[Raw data]
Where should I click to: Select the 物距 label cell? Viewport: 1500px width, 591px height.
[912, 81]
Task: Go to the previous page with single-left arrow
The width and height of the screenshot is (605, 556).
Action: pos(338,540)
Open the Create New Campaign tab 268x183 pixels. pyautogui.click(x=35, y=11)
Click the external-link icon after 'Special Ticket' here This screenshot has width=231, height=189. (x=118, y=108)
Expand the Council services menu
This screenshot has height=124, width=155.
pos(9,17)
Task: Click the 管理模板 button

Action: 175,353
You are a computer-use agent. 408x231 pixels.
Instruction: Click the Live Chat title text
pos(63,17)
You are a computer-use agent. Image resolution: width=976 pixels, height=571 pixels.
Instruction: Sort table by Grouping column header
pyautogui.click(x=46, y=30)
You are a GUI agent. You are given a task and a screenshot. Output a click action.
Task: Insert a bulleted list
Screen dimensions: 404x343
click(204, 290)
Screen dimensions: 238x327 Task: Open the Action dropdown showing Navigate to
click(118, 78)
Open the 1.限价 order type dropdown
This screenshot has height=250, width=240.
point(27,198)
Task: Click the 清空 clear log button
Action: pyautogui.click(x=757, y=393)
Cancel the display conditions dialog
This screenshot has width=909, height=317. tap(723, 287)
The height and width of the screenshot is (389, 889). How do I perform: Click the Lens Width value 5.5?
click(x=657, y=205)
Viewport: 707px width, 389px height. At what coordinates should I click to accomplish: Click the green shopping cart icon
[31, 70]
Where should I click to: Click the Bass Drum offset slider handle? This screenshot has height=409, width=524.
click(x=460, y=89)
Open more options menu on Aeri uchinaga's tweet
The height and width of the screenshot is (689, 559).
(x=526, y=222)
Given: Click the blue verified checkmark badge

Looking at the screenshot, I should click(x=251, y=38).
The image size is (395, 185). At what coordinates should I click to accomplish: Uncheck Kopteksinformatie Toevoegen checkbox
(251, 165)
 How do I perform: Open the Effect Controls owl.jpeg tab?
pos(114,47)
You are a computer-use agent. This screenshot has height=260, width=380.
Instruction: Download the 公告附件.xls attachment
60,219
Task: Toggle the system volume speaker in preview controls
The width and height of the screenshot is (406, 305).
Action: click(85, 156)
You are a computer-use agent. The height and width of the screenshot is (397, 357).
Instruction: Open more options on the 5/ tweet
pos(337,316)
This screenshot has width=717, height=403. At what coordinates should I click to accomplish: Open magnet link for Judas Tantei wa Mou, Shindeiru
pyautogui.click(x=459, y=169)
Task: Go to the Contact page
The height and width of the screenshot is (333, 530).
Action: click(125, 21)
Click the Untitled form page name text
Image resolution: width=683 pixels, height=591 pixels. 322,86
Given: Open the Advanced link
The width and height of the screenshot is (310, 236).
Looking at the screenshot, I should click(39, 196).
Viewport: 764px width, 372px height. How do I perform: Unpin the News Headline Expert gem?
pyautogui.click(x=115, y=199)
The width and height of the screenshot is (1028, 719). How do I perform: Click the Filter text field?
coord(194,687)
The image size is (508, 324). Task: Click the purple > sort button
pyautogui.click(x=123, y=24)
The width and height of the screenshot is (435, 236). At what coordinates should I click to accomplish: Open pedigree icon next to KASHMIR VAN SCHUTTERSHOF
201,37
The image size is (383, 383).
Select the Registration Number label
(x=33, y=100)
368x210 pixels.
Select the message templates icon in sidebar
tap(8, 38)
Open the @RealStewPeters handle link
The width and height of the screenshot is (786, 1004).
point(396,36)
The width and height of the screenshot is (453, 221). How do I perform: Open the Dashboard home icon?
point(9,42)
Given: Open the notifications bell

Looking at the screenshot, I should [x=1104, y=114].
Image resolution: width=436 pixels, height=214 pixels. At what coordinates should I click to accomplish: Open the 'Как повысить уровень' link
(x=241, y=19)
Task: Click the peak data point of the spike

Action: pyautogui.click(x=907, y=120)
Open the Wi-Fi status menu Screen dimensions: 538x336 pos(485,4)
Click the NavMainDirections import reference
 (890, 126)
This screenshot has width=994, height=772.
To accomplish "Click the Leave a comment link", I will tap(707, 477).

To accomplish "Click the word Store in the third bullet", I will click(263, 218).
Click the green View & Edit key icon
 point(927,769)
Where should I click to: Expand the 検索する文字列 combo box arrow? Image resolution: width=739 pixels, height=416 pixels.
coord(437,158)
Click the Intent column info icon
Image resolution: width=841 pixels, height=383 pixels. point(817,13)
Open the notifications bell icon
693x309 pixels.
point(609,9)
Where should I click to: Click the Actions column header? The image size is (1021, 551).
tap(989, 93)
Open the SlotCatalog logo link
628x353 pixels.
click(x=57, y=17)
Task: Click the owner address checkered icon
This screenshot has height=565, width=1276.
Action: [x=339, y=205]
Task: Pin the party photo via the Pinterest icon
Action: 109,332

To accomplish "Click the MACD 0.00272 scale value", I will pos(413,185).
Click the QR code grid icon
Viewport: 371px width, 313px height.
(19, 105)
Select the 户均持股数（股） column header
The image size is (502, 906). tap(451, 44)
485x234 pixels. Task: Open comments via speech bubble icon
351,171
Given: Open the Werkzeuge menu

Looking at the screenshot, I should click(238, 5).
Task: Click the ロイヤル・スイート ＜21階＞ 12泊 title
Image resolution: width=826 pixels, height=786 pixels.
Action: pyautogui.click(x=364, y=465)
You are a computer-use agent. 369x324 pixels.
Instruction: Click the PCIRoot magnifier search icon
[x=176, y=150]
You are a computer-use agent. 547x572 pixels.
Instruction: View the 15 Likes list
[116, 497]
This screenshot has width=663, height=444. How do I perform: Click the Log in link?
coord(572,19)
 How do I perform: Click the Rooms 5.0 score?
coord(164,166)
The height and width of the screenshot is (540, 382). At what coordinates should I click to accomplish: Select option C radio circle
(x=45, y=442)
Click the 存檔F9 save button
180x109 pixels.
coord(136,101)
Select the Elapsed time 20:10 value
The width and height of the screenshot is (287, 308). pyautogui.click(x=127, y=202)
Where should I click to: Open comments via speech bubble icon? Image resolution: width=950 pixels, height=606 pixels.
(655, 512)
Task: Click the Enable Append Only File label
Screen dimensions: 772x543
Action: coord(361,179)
[/Raw data]
Your instructions: Check each line above for "agent" and return the ones that have it.

Solution to this problem:
You are a computer-use agent. 408x231 pixels.
You are a computer-use agent. Image resolution: width=976 pixels, height=571 pixels.
You are a GUI agent. You are given a task and a screenshot. Output a click action.
You are a computer-use agent. This screenshot has height=260, width=380.
You are a computer-use agent. The height and width of the screenshot is (397, 357).
You are a computer-use agent. 369x324 pixels.
You are a computer-use agent. 547x572 pixels.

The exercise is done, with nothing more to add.